An intensely personal autobiographical account of a childhood encompassing racial intolerance in 1960s Scotland, and both the idyll and the political upheaval of Sierra Leone as it attempts to embrace democracy, and finally a family tragedy with national and international repercussions.
As the child of a Sierra Leonian medical student and a white, working class woman in 1960s Aberdeen, Aminatta Forna saw bricks thrown through the windows of the family home and her mother spat on in the street and disowned by her father.
On moving to Sierra Leone, where her parents set up a clinic, she enjoyed an idyllic childhood playing among the mango trees.
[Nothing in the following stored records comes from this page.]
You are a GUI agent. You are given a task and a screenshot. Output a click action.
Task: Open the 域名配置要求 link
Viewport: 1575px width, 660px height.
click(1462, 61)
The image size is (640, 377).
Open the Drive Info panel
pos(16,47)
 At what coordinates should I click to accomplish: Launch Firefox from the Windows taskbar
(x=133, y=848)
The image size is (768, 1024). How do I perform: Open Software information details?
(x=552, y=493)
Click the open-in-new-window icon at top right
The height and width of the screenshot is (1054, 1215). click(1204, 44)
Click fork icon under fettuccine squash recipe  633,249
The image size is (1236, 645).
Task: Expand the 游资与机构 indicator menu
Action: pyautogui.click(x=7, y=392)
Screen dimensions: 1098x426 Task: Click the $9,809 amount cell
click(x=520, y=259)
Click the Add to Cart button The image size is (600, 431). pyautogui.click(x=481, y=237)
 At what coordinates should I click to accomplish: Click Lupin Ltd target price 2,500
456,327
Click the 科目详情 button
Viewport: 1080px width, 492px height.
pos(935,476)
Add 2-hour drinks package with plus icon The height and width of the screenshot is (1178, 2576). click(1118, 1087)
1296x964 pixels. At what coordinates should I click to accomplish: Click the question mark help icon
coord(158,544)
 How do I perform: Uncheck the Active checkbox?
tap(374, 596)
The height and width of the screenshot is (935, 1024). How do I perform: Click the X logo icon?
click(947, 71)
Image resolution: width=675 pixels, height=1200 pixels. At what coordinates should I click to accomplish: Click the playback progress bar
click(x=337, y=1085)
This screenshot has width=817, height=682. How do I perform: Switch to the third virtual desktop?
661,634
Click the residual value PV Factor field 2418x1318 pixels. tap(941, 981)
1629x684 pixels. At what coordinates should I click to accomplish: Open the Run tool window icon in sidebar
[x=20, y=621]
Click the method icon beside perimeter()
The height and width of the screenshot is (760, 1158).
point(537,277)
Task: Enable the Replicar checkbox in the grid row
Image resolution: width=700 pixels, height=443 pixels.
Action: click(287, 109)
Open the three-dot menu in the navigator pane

But her father's increasing involvement in politics, and the escalating danger, became too much of a strain for her mother, who fled back to England.
Aminatta's father then married a Sierra Leonian and became Deputy Prime Minister and the family enjoyed the life of the elite. However, after resigning in protest at a bill proposing the halting of elections, her father was jailed and his wife and children fled to England.
In 1973 Aminatta's father was released and the family were reunited - but their happiness was short-lived. Two years later he was detained again and charged with high treason. On 19 July 1975 he and eight other men were hanged - an event that effectively wiped out all political opposition in Sierra Leone for the next twenty years. From being one of the greatest hopes of Africa, Sierra Leone is officially ranked as the poorest country in the world.